Missouri company accused of illegal gambling has sued the state
Torch Electronics is asking a judge to declare that its machines are not gambling devices
White and pink buds on dogwood and tulip trees brighten the Missouri State Capitol grounds in Jefferson City (Getty Images).
A Missouri-based company accused of operating illegal gambling devices filed a lawsuit alleging state law enforcement’s crackdown on rogue slot machines is a campaign of “harassment and intimidation.”
Torch Electronics LLC filed its lawsuit on Friday in Cole County against the Missouri Department of Public Safety, Missouri State Highway Patrol and the Missouri Division of Alcohol and Tobacco Control.
The company alleges that the state exceeded its authority by removing Torch machines from Warrenton Oil’s convenience stores, as well as other locations. Warrenton Oil joined Torch in the lawsuit.
“These government officials continue to threaten to remove Torch devices based solely on their own incorrect interpretations of Missouri gambling laws,” the lawsuit, filed by Jefferson City attorney Charles Hatfield, states.
“As such,” the lawsuit continues, “judicial intervention is necessary to prevent the Department and the Highway Patrol from exceeding their authority by continuing to remove Torch amusement devices from convenience stores.”
The lawsuit comes as Missouri legislative leaders are pushing for tougher regulations to root out illegal gambling machines across the state.
On Monday, the Senate briefly debated a bill sponsored by Senate President Pro Tem Dave Schatz, a Franklin County Republican, that would grant the Missouri Gaming Commission authority to go after these machines.
It also allows for the revocation of a liquor license of any businesses found to be allowing the machines to operate on their premises.
“I just want them to stop violating the law,” Schatz said of the illegal machines.
Torch Electronics opposes the bill, arguing that it would put the company out of business.
The machines in question operate similarly to what you’d find in a casino. A player inserts money, selects a game and decides how much they wish to wager. Winners get paid by the store cashier.
Missouri officials estimate there are 14,000 of these machines across the state.

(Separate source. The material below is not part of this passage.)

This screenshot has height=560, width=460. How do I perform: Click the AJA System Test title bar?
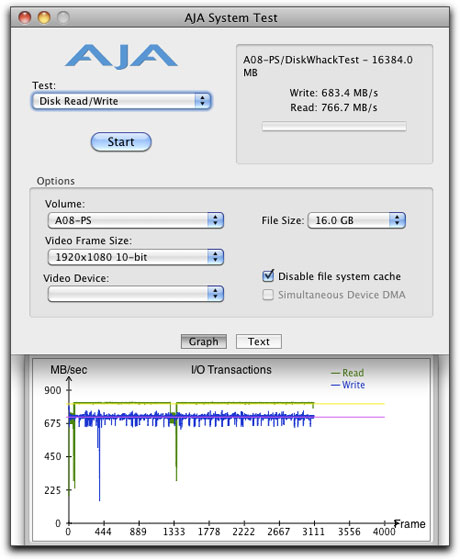point(230,18)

The Missouri Gaming Commission has deemed them gambling devices, which are prohibited outside of licensed casinos, and the state highway patrol considers them illegal.
Torch disagrees, saying its machines reveal the outcome of the wager before the player moves forward. Thus, the company argues, they are not a game of chance and therefore not illegal.
Sen. Dan Hegeman, a Crosby Republican and chairman of the Senate Appropriations Committee, doesn’t buy Torch’s argument that its machines are not illegal gambling.
Because these machines operate outside the law, Hegeman said, there are no consumer protections in place and they do not abide by the same restrictions as other slot machines — including that a portion of proceeds go to fund public education.
“I’m passionate about getting after these illegal machines who are stealing money from our kids for their own personal benefit,” he said. “It makes me mad. It makes me upset. They need to be taken out. They need to be destroyed. They need to get out of the state of Missouri.
Last year Hegeman earmarked $150,000 in Missouri Attorney General Eric Schmitt’s budget to crack down on illegal gaming machines around the state.
Schmitt initially declined to spend the money until a case involving illegal gambling machines in Platte County was resolved. That case ended last month, with Kansas-based Integrity Vending paying a fine after being found guilty of promoting gambling in the first degree.
Integrity Vending chose not to appeal the ruling.
The attorney general’s office then said the case proves that these cases are local matters that should be handled by local prosecutors.
Hegeman said if the attorney general doesn’t spend the money, “we will probably make an adjustment to that. If we give them the resources to do that, and they don’t, then we will find something else to do with it.”
The attorney general’s office declined comment.
“I heard for two years that we need to wait for the Platte County case. As soon as that is adjudicated, we’ll take action,” Schatz said Monday. “Well, that case is resolved.”
In addition to filing a lawsuit, Torch Electronics also earlier this month donated $10,000 to a political action committee connected to its lobbyist, Steve Tilley.
Last summer, the company gave $90,000 to a different PAC connected to Tilley, and that money was doled out to various lawmakers in the run up to the November election.
Tilley is also a longtime friend and adviser to Gov. Mike Parson, as well as one of his top fundraisers. Torch donated $20,000 to a PAC supporting Parson’s bid for governor.
In its lawsuit, Torch is asking a Cole County judge to declare that its machines are not gambling devices and that the state overstepped its authority when it removed machines from convenient stores.
The company also wants the judge to prevent the state from removing or participating in the removal of any Torch machines from convenience stores moving forward.